Don’t Let Your Money Beliefs Sabotage Your Goals
Self-knowledge is power. To avoid sabotaging your financial goals, particularly
in rough times, self-awareness and flexibility are essential. You’re
not likely to change your money personality, but by acknowledging your
strengths and weaknesses, you can change your tactics and achieve financial
success.
Know Your Money Personality (And the
Weaknesses That Come with It)
Some finance professionals may say, “Who needs a financial plan? All you
need to do is spend less than you make and invest the rest.” Sounds simple,
right? So why is it so difficult to execute? Most of us know how to get ahead
financially, but we’re handicapped by our own counterproductive ideas.
Everyone has a belief system surrounding money. Some people mirror the
beliefs of their parents, while others adopt completely opposite attitudes.

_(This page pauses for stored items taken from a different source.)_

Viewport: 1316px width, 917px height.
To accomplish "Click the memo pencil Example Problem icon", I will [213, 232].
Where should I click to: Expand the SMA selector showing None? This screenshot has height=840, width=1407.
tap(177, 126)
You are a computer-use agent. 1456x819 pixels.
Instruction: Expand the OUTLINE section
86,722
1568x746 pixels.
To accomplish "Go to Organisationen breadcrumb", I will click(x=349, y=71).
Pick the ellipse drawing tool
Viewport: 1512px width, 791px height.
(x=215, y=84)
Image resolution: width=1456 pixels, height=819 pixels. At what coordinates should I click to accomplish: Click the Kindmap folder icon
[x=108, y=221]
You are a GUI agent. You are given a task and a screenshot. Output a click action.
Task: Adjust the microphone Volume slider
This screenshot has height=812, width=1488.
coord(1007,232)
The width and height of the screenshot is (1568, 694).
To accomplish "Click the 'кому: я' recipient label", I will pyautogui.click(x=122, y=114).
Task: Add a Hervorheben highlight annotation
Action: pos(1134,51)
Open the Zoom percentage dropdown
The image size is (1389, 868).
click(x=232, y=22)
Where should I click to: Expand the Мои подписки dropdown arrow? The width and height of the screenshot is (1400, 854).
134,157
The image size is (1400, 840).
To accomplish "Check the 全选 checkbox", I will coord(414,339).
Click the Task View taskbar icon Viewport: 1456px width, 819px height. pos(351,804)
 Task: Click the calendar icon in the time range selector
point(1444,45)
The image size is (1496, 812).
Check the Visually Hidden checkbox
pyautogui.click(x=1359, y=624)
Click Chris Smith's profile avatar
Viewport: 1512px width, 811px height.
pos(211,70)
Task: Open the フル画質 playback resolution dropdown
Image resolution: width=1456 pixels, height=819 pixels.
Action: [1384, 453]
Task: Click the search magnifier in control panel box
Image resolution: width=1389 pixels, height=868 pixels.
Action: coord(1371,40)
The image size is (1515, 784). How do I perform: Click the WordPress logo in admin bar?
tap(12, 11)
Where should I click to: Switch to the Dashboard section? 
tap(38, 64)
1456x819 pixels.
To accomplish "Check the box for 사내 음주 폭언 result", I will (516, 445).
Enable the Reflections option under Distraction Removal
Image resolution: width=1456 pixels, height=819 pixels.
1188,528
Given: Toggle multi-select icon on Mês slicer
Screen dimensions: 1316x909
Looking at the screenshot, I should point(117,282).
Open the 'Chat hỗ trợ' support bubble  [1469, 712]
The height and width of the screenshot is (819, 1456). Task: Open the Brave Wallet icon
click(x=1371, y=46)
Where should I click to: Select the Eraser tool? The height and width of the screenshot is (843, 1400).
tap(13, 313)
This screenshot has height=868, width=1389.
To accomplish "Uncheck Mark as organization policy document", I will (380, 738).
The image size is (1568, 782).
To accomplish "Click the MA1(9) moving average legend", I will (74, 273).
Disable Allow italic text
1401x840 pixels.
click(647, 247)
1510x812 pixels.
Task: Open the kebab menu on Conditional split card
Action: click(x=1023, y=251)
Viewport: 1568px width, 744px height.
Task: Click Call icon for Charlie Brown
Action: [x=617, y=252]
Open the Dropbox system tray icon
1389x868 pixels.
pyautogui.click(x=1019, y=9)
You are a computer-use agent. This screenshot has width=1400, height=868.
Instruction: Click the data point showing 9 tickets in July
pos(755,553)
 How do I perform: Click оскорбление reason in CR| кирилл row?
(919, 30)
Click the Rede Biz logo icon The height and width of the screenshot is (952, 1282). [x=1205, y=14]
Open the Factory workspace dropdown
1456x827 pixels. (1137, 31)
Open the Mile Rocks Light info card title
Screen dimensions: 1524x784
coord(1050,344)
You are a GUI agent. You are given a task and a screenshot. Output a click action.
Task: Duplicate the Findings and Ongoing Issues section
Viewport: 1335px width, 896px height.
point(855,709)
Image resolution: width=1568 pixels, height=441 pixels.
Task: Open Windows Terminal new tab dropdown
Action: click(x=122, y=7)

Identifying your money personality is the first step in understanding how
your beliefs may be affecting your bottom line.
Here are three basic money personality types:
- Spenders
- Savers
- Procrastinators
Don’t worry — no money personality is better than the others. Most people
have a little of each. But when facing uncertain times, idiosyncrasies can
raise their ugly heads.
Spenders
You’ve likely heard the saying, “Keeping up with the Joneses.” Well, spenders
are the Joneses. They live in the right house, live in the right neighborhood,
drive a shiny new car, and are most likely buried under a mountain of debt.
Spenders live by the mantra, “I deserve it.” They live in the moment and
consider money a measure of success. Ironically, spenders feel frustrated
because they have no money in the bank. And during uncertain times, spenders
may feel a crunch from their overexuberance.
Do you often reward yourself by buying new shoes or a new toy? Is there
more month left than paycheck? Do you vow each year to start a savings
plan?
Everyone splurges once in a while. But when spending undermines your financial
security, today or in the future, it’s time to get a grip. Consider the following
tactics:
- Freeze your credit cards — literally. Take your credit cards and freeze
them in a cup of water. It may sound silly, but waiting for your credit
card to thaw will take the spontaneity out of splurging. If you prefer a
less extreme measure, adopt a cooling-off policy; don’t allow yourself to
purchase a single item over a preset limit, say $50, without waiting 24
hours.
- Think about tomorrow. Preparing a financial to-do list will help prioritize
spending. Suppose your goal is to have $5,000 in the bank by yearend.
Set up automatic drafts from your checking to savings, and invest
in yourself. Before you make an expensive purchase, ask yourself, “Will
this purchase mean something to me in a year?”
Savers
The term penny pincher comes to mind when describing a saver. Savers clip
coupons, live on strict budgets, feel guilty when making major purchases,
and find great joy in watching their bank accounts grow.
Savers, unlike spenders, have a hard time living in the moment. A saver often
refrains from taking a vacation or replacing his 10-year-old car. The saver’s
motto is, “Safety is king.” A saver would rather bury his money in the backyard
than risk losing a penny. Negative economic news is particularly worrisome
to the saver.
Would friends and family describe you as cheap? Do you feel you’ll never
have enough money? Has it been years since you bought a new suit or gown
(after all, ’80’s fashions are coming back!)?
As far as financial security goes, there are worse things than being a saver.
However, in all things there must be moderation. If you’re a saver, try to
remember the following:
- Risk is not a four letter word. Take more risk with your money in
exchange for greater rewards. Investing your money in a diversified
portfolio will make your money work as hard as you do. Investing is a
long-term proposition. Don’t let hiccups in the market distract you from
your goals.
- Relax. Review your financial goals. After you establish your needs and
find ways to make your money work harder for you, give yourself permission
to enjoy the rest. Instead of researching bargain prices on toilet
paper, spend your time planning a much-deserved vacation.